▶ [TEKS BACAAN]:
* * *

Ø menjaga ketertiban dan memenuhi ketentuan yang berlaku di bidang pelaksanaan jasa konstruksi.
Ø turut mencegah terjadinya pekerjaan konstruksi yang membahayakan kepentingan umum.
b. Masyarakat Jasa Konstruksi menurut undang-undang pasal 31 sampai 34 adalah :
Ø Masyarakat jasa konstruksi merupakan bagian dari masyarakat yang mempunyai kepentingan atau kegiatan yang berhubungan dengan usaha dan pekerjaan jasa konstruksi.
Ø Penyelenggaraan  peran masyarakat jasa konstruksi sebagaimana dilaksanakan melalui suatu forum jasa konstruksi.

8.            Pembinaan
Pembinaan kontruksi menurut undang-undang pasal 35 adalah :
a. Pemerintah melakukan pembinaan jasa konstruksi dalam bentuk pengaturan. pemberdayaan. dan pengawasan.
b. Pengaturan sebagaimana dilakukan dengan penerbitan peraturan perundang-undangan dan standar-standar tektris.
c. Pemberdayaan dilakukan terhadap usaha jasa konstruksi dan masyarakat untuk  menumbuh kembangkan   kesadaran  akan  hak.  kewajiban,  dan  perannya  dalam pelaksanaan   jasa konstruksi.
d. Pengawasan  dilakukan terhadap penyelenggaraan  pekerjaan konstruksi untuk menjamin terwujudnya ketertiban jasa konstruksi sesuai dengan ketentuan peraturan perundang-undangan yang berlaku.
e.  Pelaksanaan   pembinaan   dapat   dilakukan   bersama -sama   dengan masyarakat jasa konstruksi.
f. Sebagian tugas pembinaan dapat dilimpahkan kepada Pemerintah Daerah yang diatur lebih lanjut dengan Peraturan Pemerintah.

9.            Penyelesaian Sengketa
a.   Penyelesaian sengketa diatur pada pasal 36 yaitu :
Ø Penyelesaian sengketa jasa konstruksi dapat ditempuh melalui pengadilan atau di luar pengadilan berdasarkan pilihan secara sukarela para pihak yang bersengketa.
Ø Penyelesaian  sengketa di luar pengadilan tidak berlaku terhadap tindak pidana dalam penyelenggaraan  pekerjaan konstruksi sebagaimana diatur dalam Kitab Undang-Undang Hukun Pidana.
Ø Penyelesaian sengketa jasa konstruksi di luar pengadilan dapat ditempuh untuk masalah-masalah yang timbul dalam  kegiatan  pengikatan  dan  penyelenggaraan pekerjaan  konstruksi,  serta  dalam  hal  terjadi  kegagalan bangunan.
Ø Penyelesaian  sengketa  jasa konstruksi  dapat menggunakan  jasa pihak ketiga, yang disepakati oleh para pihak.
b.   Gugatan Masyarakat diatur pada pasal 38 sampai 40 yaitu :
Ø Jika diketahui bahwa masyarakat  menderita sebagai akibat penyelenggaraan pekerjaan konstruksi sedemikian rupa sehingga  mempengaruhi  perikehidupan pokok masyarakat,  Pemerintah  wajib berpihak  pada dan dapat bertindak untuk kepentingan masyarakat.

* * *

▶ [DATA YANG DIBERIKAN]:
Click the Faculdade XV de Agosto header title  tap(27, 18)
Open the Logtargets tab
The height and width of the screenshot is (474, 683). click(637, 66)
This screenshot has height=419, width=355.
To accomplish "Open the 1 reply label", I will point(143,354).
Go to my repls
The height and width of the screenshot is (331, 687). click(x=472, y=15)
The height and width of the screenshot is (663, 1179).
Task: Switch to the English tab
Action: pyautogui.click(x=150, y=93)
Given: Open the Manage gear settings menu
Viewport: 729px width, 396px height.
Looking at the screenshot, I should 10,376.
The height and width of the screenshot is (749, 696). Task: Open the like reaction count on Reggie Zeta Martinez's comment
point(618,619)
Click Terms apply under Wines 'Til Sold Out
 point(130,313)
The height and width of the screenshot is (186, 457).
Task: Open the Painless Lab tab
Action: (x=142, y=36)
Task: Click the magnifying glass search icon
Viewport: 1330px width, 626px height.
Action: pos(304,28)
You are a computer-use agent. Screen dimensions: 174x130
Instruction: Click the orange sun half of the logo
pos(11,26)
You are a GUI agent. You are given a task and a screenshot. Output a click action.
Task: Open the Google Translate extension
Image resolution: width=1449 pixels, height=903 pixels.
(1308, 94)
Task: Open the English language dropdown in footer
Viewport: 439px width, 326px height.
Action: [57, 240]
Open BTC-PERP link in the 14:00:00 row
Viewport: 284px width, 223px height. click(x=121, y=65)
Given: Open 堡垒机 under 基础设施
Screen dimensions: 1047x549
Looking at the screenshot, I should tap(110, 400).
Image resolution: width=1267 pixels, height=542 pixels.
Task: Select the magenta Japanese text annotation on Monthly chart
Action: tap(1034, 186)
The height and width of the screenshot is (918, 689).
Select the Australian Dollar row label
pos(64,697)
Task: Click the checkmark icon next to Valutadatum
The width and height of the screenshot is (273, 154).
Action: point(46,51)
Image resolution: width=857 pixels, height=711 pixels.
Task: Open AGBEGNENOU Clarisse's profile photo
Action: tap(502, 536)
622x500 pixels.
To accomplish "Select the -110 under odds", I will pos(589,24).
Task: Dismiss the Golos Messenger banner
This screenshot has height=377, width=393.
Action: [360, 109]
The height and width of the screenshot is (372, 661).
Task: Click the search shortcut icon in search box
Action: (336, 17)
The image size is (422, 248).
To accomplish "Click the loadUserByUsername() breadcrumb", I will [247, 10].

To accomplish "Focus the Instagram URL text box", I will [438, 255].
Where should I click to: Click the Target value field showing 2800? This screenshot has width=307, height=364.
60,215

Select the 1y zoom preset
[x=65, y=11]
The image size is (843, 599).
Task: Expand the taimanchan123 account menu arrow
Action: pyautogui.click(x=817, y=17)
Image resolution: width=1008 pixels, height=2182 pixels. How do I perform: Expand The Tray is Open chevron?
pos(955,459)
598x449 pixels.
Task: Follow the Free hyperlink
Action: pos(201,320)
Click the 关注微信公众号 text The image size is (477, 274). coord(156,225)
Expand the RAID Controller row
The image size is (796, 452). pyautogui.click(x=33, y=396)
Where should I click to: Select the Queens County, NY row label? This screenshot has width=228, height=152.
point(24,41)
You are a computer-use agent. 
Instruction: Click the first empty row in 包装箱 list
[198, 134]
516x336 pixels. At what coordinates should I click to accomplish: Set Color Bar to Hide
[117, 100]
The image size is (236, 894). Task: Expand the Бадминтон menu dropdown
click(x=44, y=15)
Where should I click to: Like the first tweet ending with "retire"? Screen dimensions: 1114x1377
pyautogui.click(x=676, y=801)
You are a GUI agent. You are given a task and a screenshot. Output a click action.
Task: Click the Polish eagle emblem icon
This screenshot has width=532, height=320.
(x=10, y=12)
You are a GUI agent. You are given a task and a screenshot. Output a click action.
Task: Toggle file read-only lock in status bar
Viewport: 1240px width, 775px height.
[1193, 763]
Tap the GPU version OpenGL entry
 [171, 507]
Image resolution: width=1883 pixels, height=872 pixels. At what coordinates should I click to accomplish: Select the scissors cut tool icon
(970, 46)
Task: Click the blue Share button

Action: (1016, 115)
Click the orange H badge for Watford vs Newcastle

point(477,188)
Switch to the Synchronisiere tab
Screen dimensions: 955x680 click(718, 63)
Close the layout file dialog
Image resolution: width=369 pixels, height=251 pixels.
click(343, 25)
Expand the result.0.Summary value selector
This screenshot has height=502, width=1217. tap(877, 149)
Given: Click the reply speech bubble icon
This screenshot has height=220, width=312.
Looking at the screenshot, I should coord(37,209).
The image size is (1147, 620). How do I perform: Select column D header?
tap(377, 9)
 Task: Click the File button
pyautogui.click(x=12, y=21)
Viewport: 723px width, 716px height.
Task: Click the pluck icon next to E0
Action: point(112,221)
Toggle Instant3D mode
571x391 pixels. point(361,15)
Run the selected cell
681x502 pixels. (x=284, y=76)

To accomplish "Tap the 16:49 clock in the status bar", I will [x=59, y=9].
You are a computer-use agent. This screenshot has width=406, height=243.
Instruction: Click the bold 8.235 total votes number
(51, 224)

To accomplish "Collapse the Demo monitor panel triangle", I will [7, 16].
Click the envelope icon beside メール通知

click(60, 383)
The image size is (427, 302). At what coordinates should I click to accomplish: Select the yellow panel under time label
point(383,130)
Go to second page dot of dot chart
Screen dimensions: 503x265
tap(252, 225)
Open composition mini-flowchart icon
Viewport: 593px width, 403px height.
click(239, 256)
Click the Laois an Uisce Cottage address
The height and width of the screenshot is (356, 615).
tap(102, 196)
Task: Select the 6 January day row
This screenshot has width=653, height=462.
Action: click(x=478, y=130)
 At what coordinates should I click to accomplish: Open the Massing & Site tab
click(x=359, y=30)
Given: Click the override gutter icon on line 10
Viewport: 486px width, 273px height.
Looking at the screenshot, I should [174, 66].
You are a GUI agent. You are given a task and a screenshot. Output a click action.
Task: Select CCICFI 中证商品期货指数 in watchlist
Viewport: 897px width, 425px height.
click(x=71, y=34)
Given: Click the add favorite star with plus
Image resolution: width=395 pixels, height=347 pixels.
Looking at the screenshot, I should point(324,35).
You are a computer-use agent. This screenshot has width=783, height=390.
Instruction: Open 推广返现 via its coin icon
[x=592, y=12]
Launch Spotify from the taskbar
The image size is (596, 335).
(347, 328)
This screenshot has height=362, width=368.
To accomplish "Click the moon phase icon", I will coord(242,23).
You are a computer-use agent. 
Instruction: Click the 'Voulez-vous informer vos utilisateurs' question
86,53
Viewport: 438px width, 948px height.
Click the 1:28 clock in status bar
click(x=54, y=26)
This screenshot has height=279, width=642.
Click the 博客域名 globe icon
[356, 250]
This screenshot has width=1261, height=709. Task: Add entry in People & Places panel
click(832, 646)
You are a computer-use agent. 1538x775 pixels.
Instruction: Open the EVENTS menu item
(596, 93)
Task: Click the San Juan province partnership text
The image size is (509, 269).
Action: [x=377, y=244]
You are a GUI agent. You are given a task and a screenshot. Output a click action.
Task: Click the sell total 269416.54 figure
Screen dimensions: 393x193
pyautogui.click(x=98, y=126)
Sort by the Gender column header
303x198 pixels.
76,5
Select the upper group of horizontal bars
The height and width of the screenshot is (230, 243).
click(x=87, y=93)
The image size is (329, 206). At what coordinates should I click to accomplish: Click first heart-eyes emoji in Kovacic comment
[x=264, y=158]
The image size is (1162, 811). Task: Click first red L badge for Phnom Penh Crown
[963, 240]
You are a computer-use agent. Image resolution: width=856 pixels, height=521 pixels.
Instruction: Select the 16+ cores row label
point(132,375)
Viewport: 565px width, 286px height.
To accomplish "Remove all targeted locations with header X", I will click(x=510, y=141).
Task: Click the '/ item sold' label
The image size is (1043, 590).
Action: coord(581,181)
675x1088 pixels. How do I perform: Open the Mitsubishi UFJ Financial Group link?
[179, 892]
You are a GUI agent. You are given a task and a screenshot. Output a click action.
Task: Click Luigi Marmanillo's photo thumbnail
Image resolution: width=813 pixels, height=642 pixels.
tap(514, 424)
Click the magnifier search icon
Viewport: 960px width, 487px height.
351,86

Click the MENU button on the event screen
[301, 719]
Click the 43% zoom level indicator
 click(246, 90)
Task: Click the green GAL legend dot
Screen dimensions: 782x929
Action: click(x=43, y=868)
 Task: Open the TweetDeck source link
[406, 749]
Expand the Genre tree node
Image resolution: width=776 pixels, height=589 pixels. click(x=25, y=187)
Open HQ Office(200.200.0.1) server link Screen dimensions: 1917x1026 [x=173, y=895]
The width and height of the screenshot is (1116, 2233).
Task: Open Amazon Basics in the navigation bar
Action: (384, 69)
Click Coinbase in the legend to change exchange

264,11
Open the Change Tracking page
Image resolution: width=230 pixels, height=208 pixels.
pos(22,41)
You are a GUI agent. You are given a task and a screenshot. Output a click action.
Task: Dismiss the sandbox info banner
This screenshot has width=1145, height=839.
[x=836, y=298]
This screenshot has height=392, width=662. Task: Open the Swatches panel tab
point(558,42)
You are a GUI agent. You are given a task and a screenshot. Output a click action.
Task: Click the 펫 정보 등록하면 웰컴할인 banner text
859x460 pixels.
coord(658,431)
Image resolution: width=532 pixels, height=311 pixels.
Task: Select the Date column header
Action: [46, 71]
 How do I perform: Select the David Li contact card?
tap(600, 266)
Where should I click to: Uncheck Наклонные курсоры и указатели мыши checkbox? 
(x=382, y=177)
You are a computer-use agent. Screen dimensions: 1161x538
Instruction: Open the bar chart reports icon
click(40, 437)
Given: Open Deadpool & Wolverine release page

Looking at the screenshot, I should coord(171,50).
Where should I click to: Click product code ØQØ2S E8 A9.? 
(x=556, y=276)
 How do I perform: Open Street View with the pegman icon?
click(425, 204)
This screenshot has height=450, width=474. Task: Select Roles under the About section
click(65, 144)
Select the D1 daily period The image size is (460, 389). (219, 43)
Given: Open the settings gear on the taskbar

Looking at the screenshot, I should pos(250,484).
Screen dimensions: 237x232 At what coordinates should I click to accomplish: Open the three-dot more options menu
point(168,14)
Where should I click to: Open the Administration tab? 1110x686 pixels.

* * *

▶ [TUGAS ANDA]: Sunting teks tentang jasa konstruksi dengan menuliskan ulang bagian yang dimulai pada kata-kata "c. Pemberdayaan dilakukan terhadap" dan berakhir setelah "perundang-undangan yang berlaku.". Di bagian itu, ganti "menjamin" dengan "memastikan".

▶ [JAWABAN LATIHAN]:
c. Pemberdayaan dilakukan terhadap usaha jasa konstruksi dan masyarakat untuk  menumbuh kembangkan   kesadaran  akan  hak.  kewajiban,  dan  perannya  dalam pelaksanaan   jasa konstruksi.
d. Pengawasan  dilakukan terhadap penyelenggaraan  pekerjaan konstruksi untuk memastikan terwujudnya ketertiban jasa konstruksi sesuai dengan ketentuan peraturan perundang-undangan yang berlaku.